First, we got new data from the Federal Reserve Board and the Census Bureau, both of which showed that typical families are still seeing very little benefit from the recovery to date. The Fed released the 2013 Survey of Consumer Finance which showed median family wealth was still below the 2010 level in spite of the run-up in the stock market.

The Census Bureau released its annual data on income, poverty, and health insurance coverage. While there was some good news on the latter two, median income remained flat. The story in both the Fed and Census analysis remains the same: Those at the top continue to get the bulk of the benefits from economic growth.

The other two items tell us why this is not a surprise. First, we had a meeting of the Federal Reserve Board in which they discussed when they should start raising interest rates. There was a bit of good news for the nation's workers as Janet Yellen, the Fed chair, continued to hold sway with her policy of maintaining the Fed's zero interest rate policy.

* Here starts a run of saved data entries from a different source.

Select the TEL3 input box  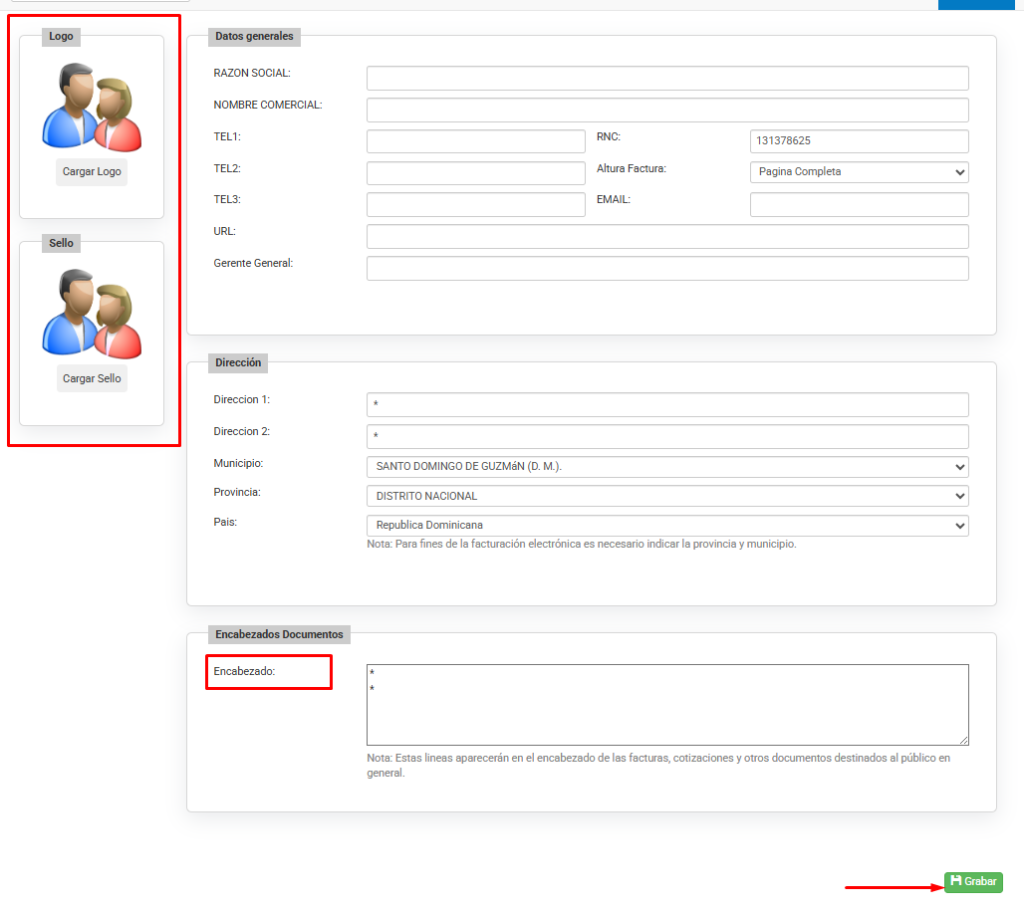(x=475, y=205)
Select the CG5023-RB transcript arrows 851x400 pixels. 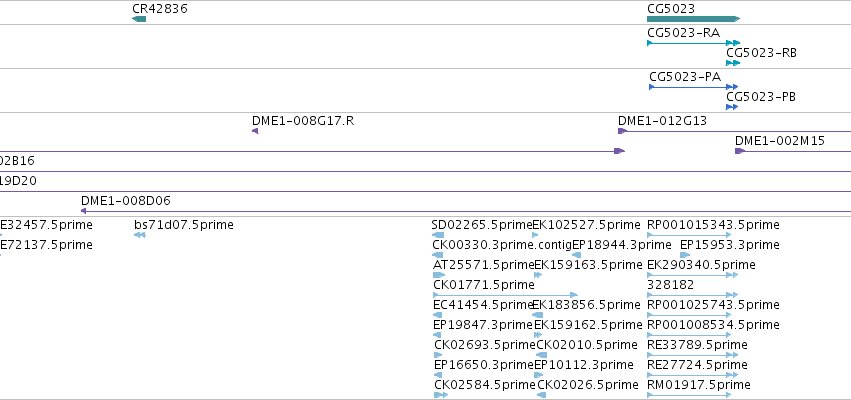[733, 63]
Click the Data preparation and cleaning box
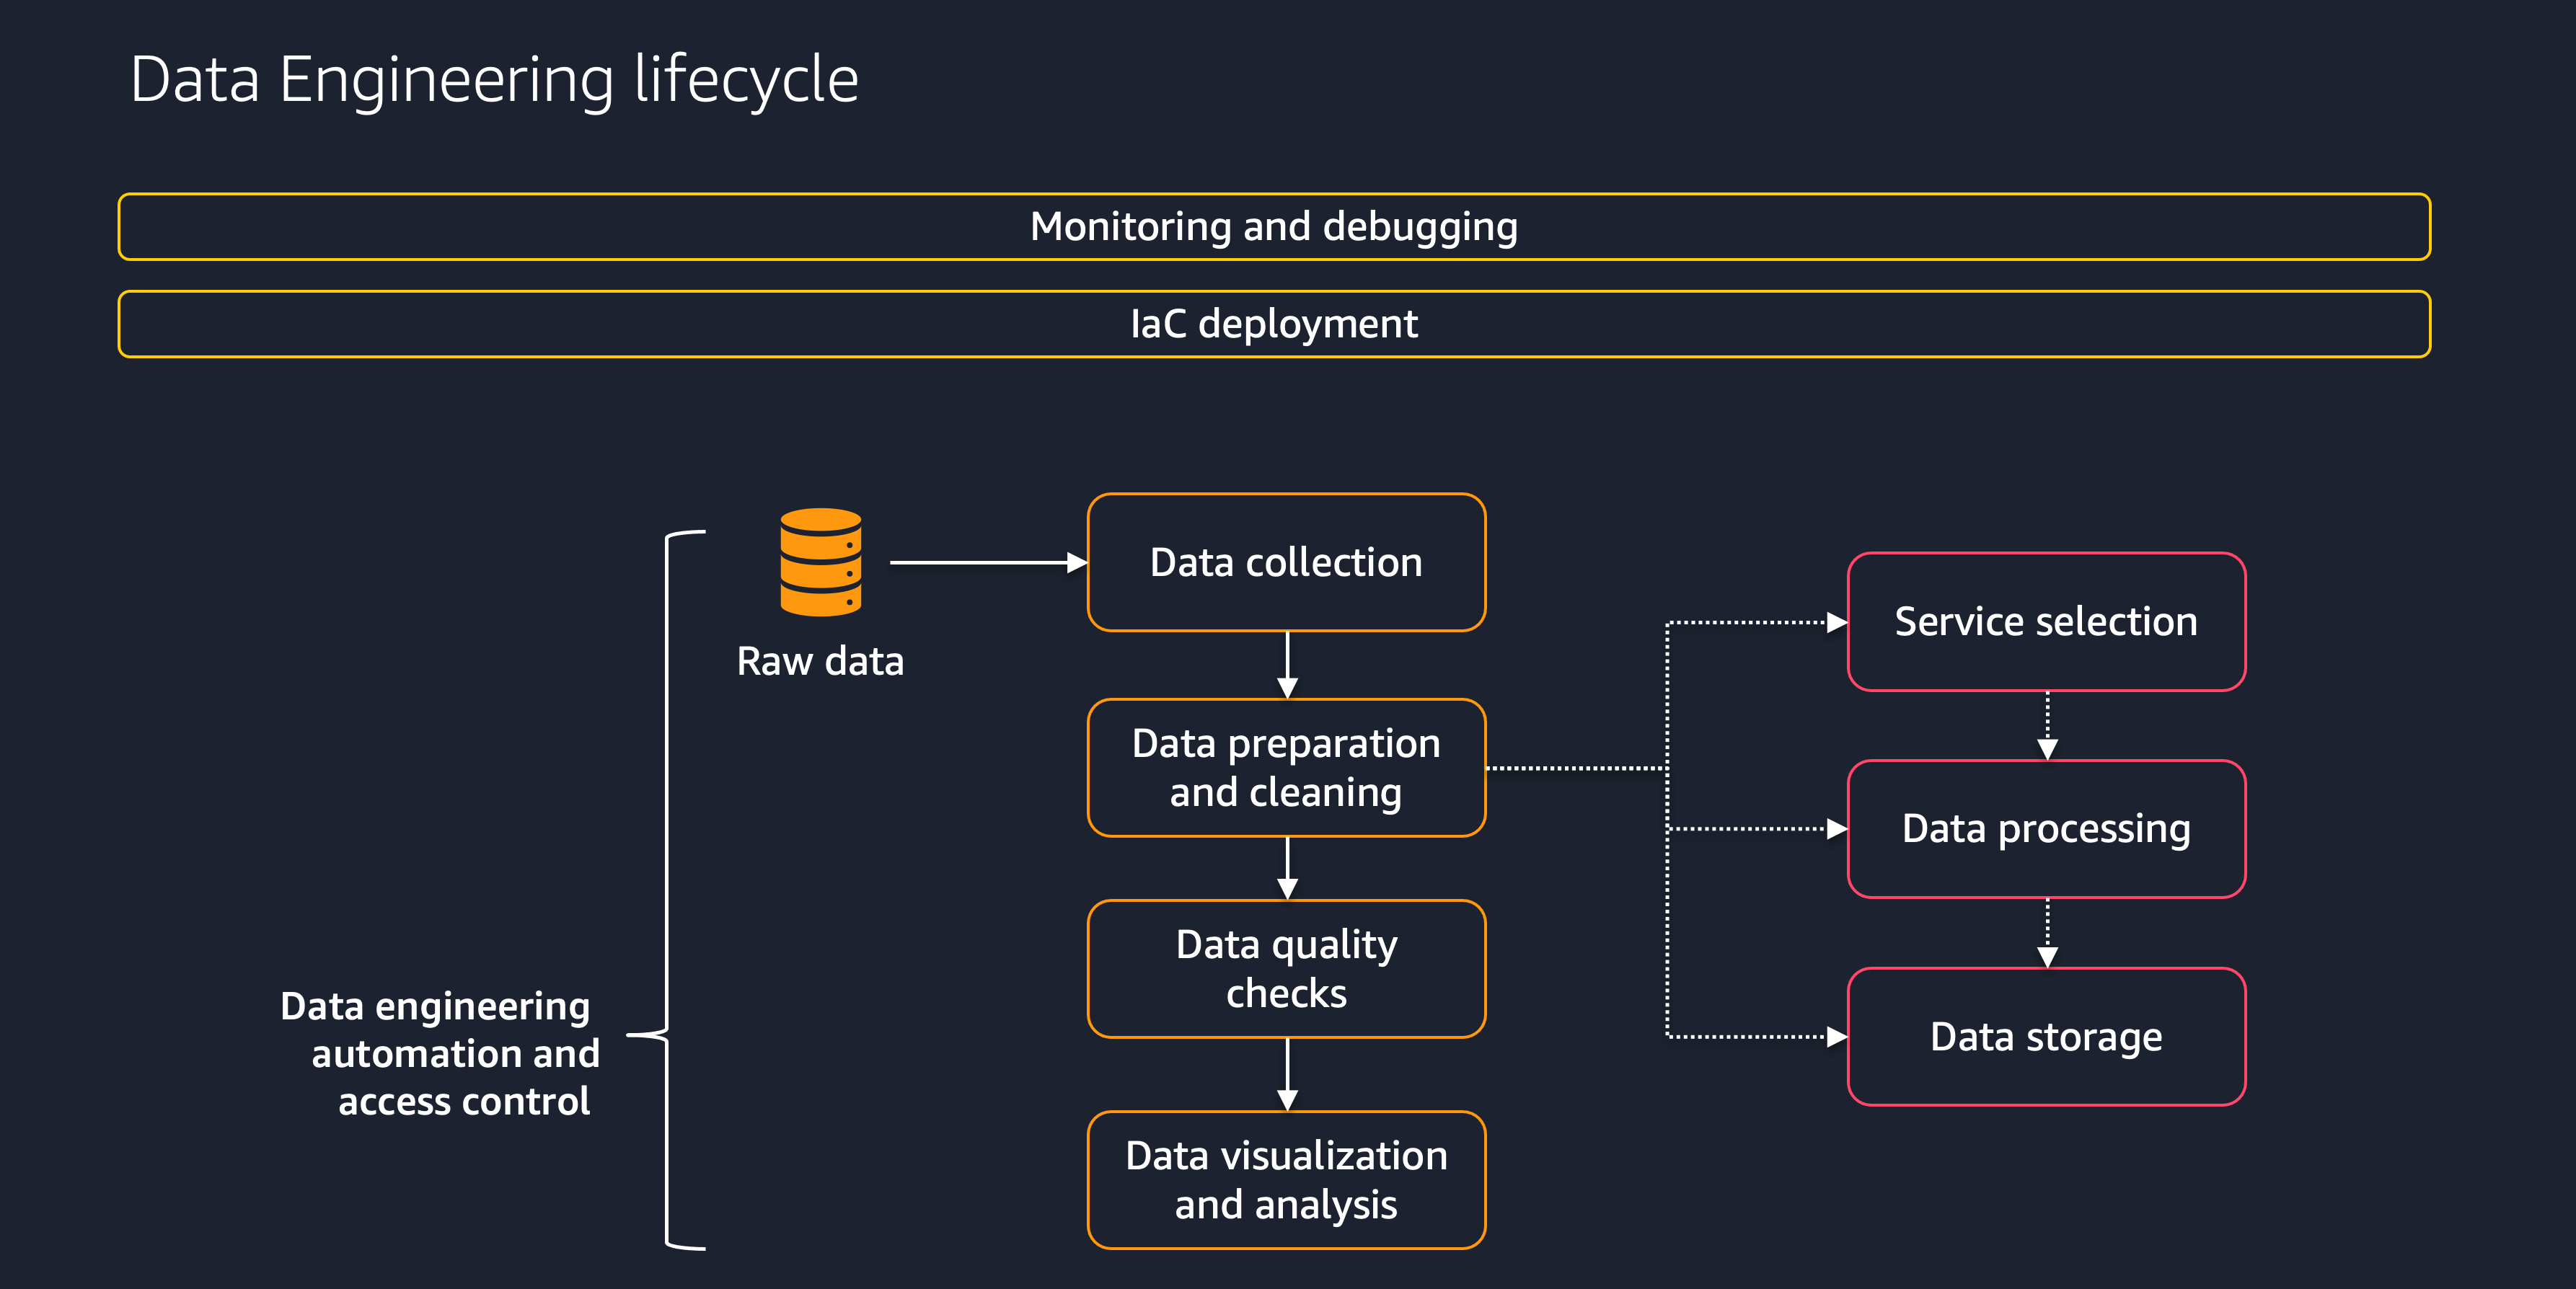 (1286, 768)
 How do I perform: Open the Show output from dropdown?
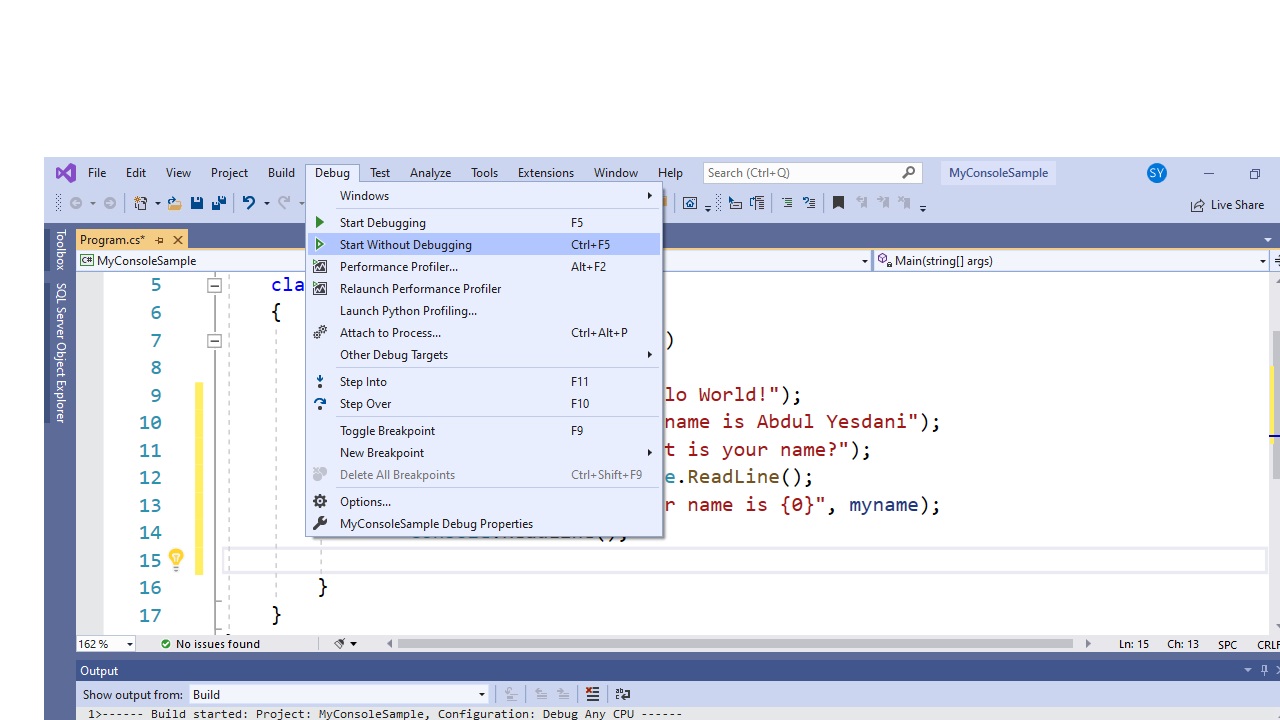(x=481, y=694)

However, the bad news is that many members of the Fed's Open Market Committee (FOMC) already are pushing for the Fed to pull the trigger and start raising interest rates. Furthermore, others have indicated that they are prepared to join the trigger happy group as soon as there is any evidence of wage growth. Yellen as chair has the most important voice, but if she loses the support of the rest of the FOMC, interest rates will rise.

There should be no doubt what that means. The purpose of the Fed's raising interest rates is to slow the economy to keep people from getting jobs. By keeping the unemployment rate up, the FOMC will be reducing workers' bargaining power and keeping them from getting pay increases. This disproportionately hurts those at the bottom of the income distribution, but puts downward pressure on the wages of most workers.

In other words, we have the central bank of the United States acting deliberately to keep workers from getting pay increases. They justify their actions over concerns about inflation, but we need not take these seriously. Who knows what they believe, but the real-world risk of a dangerous inflationary spiral ranks alongside the risk of attacks by Martians. It ain't going to happen, and they should know this.

Of course high unemployment is not the only policy that has kept wages down over the last three decades. Trade policy has also been designed for this purpose. Our manufacturing workers have to compete with low-paid workers in the developing world; our doctors are protected from this competition. The downward pressure on the wages of ordinary workers is worsened by our high dollar policy which puts domestic workers at an even greater disadvantage.

Government policy has also made it almost impossible for workers to organize unions. And of course we have let the minimum wage fall way behind the cost of living and even further behind productivity.

The other item in the news last week was the anniversary of the collapse of Lehman and the beginning of the bailout. This is the other essential part of the picture. While the government is prepared to act to keep wages from rising, when the Wall Street banks effectively put themselves into bankruptcy, the government was very quick to come to the rescue. Both the Fed and the Treasury Department made it their central mission to keep the Wall Streeters alive. As former Treasury Secretary Timothy Geithner said repeatedly in his autobiography, there would be no more Lehmans.

So that's the basic story in the simplest possible terms. The government openly acts to ensure that wages don't rise and also to protect Wall Street high flyers who managed to sink their banks with their bad bets. Maybe an economist will win a Nobel Prize for figuring out why inequality is increasing.